Applied Mechanics presents This Is on Record’

3 minute read
In 1968, "it was never this bad, it was always this bad." (Photo courtesy of Applied Mechanics.)
In 1968, "it was never this bad, it was always this bad." (Photo courtesy of Applied Mechanics.)

In its devised work This Is on Record, Applied Mechanics creates a gorgeously curated living museum of grassroots American expression and the media that make that expression possible. Characters speak across the decades from 1968, 1988, and 2014, tying our present suffering to those who have come before. It is a vital work and a triumph of craft.

With her evocative installations, Lisi Stoessel transforms the Glass Factory into a series of small, gallery-like areas, each anchored in its time by media artifacts such as VHS tapes, eight-tracks, records, or handbills. Audience members are free to walk throughout the space experiencing these gorgeous collages, examining artifacts created by detail-obsessed props designer Emily Schuman, and overhearing the characters to whom they belong.

Media circus

The retro appeal of the times these characters inhabit offers considerable opportunity for exaggeration or camp, which the team resists. The characters look like they have fallen out of candid photographs, as Jill Keys dresses rather than costumes them. Tiny (Thomas Choinacky) wears 1988 hemmed cutoff shorts and graphic T-shirt that particularly indicate accuracy and restraint.

Elizabeth Atkinson’s sound design is invisibly powerful. Microphones and speakers seamlessly integrated throughout the design shift emphasis and draw audience members toward important action gently, never yanking focus from one place to another.

So much of the magic of this piece is invisible; it’s a precisely engineered freedom that winks at its subject. The topic of media and who controls it is about attention, and the attention of patrons is necessarily divided. Each time we choose to listen to her and not him, look at this rather than that, we participate in the play’s reflection on who is heard and how. Unseen forces contrive to push us towards conflict or charisma or beauty.

Anything's possible

This ensemble consists of deeply committed, talented performers with physical discipline and commitment to character. Alison Ormbsy’s idealistic 1968 folk singer, Alison, and Brett Ashley Robinson’s 1988 radio DJ, Ledisi, reveal the uniquely female space between passionate idealism and painful self-doubt and stay far from the trap of caricature. Anita Holland’s subtle Dora is reticent, with a vibrating inner life. Annie Wilson (Drew) is painfully human — awkward and heroic all at once. Tiny and Aaron (Daniel Park) unfold their personal stories carefully, like love letters.

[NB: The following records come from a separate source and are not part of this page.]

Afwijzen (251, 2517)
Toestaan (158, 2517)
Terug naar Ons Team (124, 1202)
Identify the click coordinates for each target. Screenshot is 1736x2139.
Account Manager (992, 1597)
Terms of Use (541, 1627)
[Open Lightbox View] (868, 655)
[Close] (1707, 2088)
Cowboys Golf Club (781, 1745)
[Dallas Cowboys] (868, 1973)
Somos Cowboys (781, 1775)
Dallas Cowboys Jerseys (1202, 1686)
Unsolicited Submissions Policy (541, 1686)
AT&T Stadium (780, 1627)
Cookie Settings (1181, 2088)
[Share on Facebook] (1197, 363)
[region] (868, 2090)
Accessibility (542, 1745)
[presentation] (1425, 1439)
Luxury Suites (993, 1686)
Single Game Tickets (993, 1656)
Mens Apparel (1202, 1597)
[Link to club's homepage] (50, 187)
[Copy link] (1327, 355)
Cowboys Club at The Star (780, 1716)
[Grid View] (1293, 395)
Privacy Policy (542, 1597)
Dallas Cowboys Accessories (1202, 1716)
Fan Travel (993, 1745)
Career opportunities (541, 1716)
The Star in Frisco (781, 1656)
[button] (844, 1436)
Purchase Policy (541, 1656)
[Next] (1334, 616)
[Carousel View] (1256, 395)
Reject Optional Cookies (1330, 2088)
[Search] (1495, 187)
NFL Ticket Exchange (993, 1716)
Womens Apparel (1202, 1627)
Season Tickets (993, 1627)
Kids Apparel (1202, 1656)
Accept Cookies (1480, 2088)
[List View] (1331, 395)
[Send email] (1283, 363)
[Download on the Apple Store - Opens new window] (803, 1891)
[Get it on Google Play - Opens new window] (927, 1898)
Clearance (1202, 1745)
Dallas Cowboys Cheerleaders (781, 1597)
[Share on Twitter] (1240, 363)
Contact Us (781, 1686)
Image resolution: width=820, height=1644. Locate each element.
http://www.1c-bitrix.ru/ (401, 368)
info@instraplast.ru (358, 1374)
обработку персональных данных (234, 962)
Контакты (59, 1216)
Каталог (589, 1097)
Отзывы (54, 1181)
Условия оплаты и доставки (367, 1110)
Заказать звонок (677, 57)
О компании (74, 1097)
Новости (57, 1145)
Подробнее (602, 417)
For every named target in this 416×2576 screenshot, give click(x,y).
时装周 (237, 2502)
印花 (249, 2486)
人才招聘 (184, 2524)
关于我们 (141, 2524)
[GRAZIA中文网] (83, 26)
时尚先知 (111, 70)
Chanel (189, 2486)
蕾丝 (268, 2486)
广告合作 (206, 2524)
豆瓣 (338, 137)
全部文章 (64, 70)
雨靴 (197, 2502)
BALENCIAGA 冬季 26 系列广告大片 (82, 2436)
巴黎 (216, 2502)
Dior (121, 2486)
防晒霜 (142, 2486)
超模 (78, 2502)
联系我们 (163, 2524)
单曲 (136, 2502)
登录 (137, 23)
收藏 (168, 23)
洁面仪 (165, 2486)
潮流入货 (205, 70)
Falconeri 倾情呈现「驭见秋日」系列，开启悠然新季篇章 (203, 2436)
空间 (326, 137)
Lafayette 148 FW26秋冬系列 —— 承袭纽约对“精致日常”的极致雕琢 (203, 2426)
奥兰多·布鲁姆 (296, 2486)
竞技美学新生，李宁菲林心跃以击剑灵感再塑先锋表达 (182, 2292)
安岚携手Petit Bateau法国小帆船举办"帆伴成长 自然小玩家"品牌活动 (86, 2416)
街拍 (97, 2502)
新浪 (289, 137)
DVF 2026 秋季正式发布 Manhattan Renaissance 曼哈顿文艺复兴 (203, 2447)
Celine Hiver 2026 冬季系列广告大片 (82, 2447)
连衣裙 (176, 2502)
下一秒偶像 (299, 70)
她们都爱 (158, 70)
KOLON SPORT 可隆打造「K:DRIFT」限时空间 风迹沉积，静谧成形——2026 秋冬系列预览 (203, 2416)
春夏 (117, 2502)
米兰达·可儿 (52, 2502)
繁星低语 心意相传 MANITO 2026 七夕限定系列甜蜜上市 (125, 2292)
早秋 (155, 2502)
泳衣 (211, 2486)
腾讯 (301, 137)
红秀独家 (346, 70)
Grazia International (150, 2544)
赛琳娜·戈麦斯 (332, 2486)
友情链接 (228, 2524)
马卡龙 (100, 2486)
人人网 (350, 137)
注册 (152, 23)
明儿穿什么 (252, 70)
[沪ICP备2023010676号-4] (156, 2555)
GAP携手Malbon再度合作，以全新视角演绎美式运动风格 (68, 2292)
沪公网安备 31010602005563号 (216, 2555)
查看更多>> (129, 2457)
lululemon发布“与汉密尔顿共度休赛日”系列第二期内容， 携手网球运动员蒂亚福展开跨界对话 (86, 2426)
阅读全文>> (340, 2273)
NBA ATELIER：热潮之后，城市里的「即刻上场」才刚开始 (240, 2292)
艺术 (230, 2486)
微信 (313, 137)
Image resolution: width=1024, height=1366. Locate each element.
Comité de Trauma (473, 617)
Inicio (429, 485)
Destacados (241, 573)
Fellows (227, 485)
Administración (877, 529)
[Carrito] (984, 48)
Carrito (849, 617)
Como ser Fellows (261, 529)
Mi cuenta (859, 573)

This masterpiece of moving parts comes together under the skilled hand of director Rebecca Wright. Each meticulously crafted piece fits together with unerring precision. Not one moment, not one inch is uncared for. Stories overlap at just the right interval to create a sense of cohesive movement and, at any point in the show, each element feeds back to the larger whole. This movement between the big and small makes room for deep emotional reflection.

With small, specific vignettes, the play reminds us that while it has never been this bad, it has always been this bad. “I actually have to say ‘President Nixon.’ I can’t believe that’s possible,” white activist Alison tells Dora (Anita Holland), who’s black. “Anything’s possible,” says Dora. And the beat goes on.

Applied Mechanics has created for us the kind of art that can define and transform the Trump era. No agitprop, This is on Record is successful political art because it is as universal as it is specific. It creates a context from which to look at our political moment that can offer comfort without betraying the reality of our despair. As the sound of the projectors winds down and we’re left in the silence of now with the echoes of always, it’s clear. This work matters.

What, When, Where

This is on Record. By Applied Mechanics, Rebecca Wright directed. Through July 1, 2018, at the Glass Factory, 1517 N. Bailey Street, Philadelphia.